-- Extrait --
Shelomo Selinger (1928- ) est un sculpteur et dessinateur franco-israélien, établi à Paris depuis 1956.
Il naquit dans la bourgade de Szczakowa, près d'Oswiecim ( Auschwitz), au sein d'une famille juive où il reçut une éducation religieuse traditionnelle, en même temps qu'il suivait la scolarité d'une école publique polonaise. En 1943,il sera déporté avec son père du ghetto de Chrzanow au camp de Faulbrück, en Allemagne. Trois mois plus tard, son père sera assassiné. Shelomo Selinger resta seul dans le camp. Il perdit également sa mère et l'une de ses deux soeurs pendant la Shoah. Il connaîtra neuf camps successifs- Faulbrück, Gröditz, Markstadt, Fünfteichen, Gross-Rosen, Flossenburg, Dresden, Leitmeritz, et enfin Theresienstadt- entrecoupés par deux marches de la mort. C'est à Terezin qu'en 1945 un médecin militaire de l'armée soviétique, libératrice du camp, le trouvera juché sur une pile de cadavres, mais encore animé d'un imperceptible souffle. Cet officier juif transféra le jeune Selinger à l'hôpital militaire de campagne où, à force de soins constants, il lui restitua la vie. La santé recouvrée le laissa amnésique pendant sept ans, sans souvenir aucun des souffrances et horreurs vécues.
En 1946, Shelomo Selinger embarque à La Ciotat pour la Terre promise sur le bateau " Tel Haï ": la Brigade juive de l'armée britannique avait fait traverser clandestinement Allemagne, Belgique et France à tout un groupe de jeunes rescapés. La Royal Navy arraisonnera le bâtiment en pleine mer pour l'amener en rade de Haïfa. Ses passagers illégaux se voient alors emprisonnés dans le camp d'Atlit. Une fois libéré, Shelomo Selinger gagne le kibboutz de Beit-Haarava, tout proche de la mer Morte. La guerre que mène en 1948 l'Etat d'Israël pour son indépendance le fait participer à la bataille de Sodome. Son kibboutz est pris et détruit par les Arabes. Aussi contribue-t-il, en Galilée, à la fondation du kibboutz Kabri. Il y rencontre en 1951 Ruth Shapirovsky, venue au kibboutz accomplir son mois de volontariat avec son lycée de Haïfa. Elle n'a pas 17 ans, il en a 23. Ils se marient en 1954. Un an auparavant, il commençait à rassembler les bribes de sa mémoire perdue et se mettait à sculpter.

-- Objectif --
Poursuivez la biographie de Shelomo Selinger présentée ci-dessus, à partir de sa dernière phrase.

-- Données --
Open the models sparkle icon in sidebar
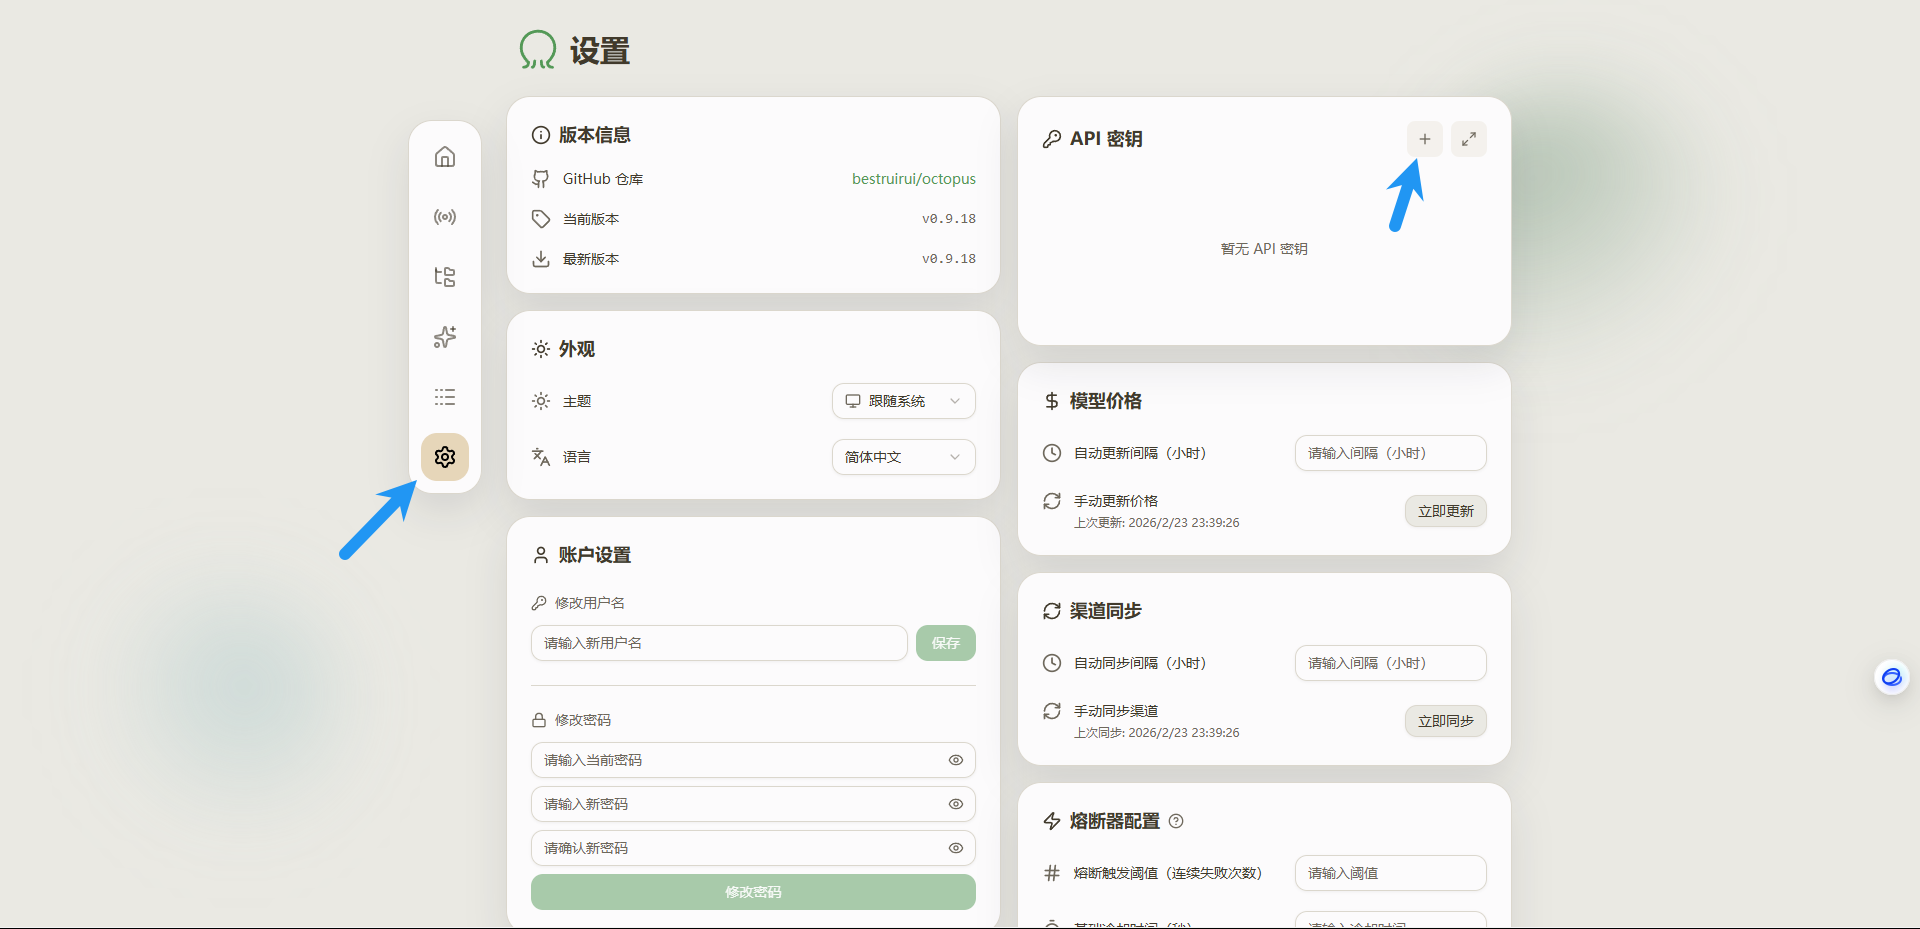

-- Exercice corrigé --
Lauréat en 1955 du prix Neumann de la jeune sculpture ( Fondation America-Israël), il décide l'année suivante de partir avec sa femme pour Paris. Il s'inscrit aux Beaux-Arts, où il devient l'élève du sculpteur Marcel Gimond, duquel il apprend le modelage traditionnel de la terre glaise. Parallèlement à ses études , Selinger poursuit son travail de création personnelle commencé en Israël, en gardant sa manière: la taille directe du matériau par ses marteau, ciseau et masse. Trop pauvre pour s'acheter des blocs de pierre, il les cherche dans la zone, autour de Paris. Il y ramasse du granit, dur matériau qui capte si bien la lumière et qui deviendra sa pierre de prédilection. C'est dans l'atelier de Brancusi qu'il fait connaissance avec le grès des Vosges. Le sculpteur roumain lui offrira la moitié d'une meule faite de cette pierre rosâtre, cadeau de " transmission" au jeune Shelomo, qui continue la tradition de la taille directe. Selinger adopte aussi le bois, commençant par le bois de chauffage, plus facile à trouver. Il le travaille avec les outils donnés par le sculpteur animalier Joseph Constant.
Après trois années passées aux Beaux-Arts, sa meilleure école aura été, dit-il, les musées de Paris - le Louvre surtout - et les ateliers des sculpteurs parisiens de l'époque, Zadkine, Arp, Giacometti, et autres. Il n'est pas dû au hasard qu'une " Maternité " - en fait sa femme Ruthy et leur bébé Rami - le fasse reconnaître, en 1958, par le prix Neumann, décerné par la Suisse: Selinger, survivant des camps de la mort, n'a de cesse que de créer de la vie. Cette sculpture fait aujourd'hui partie des collections du Musée d'Art moderne de la Ville de Paris.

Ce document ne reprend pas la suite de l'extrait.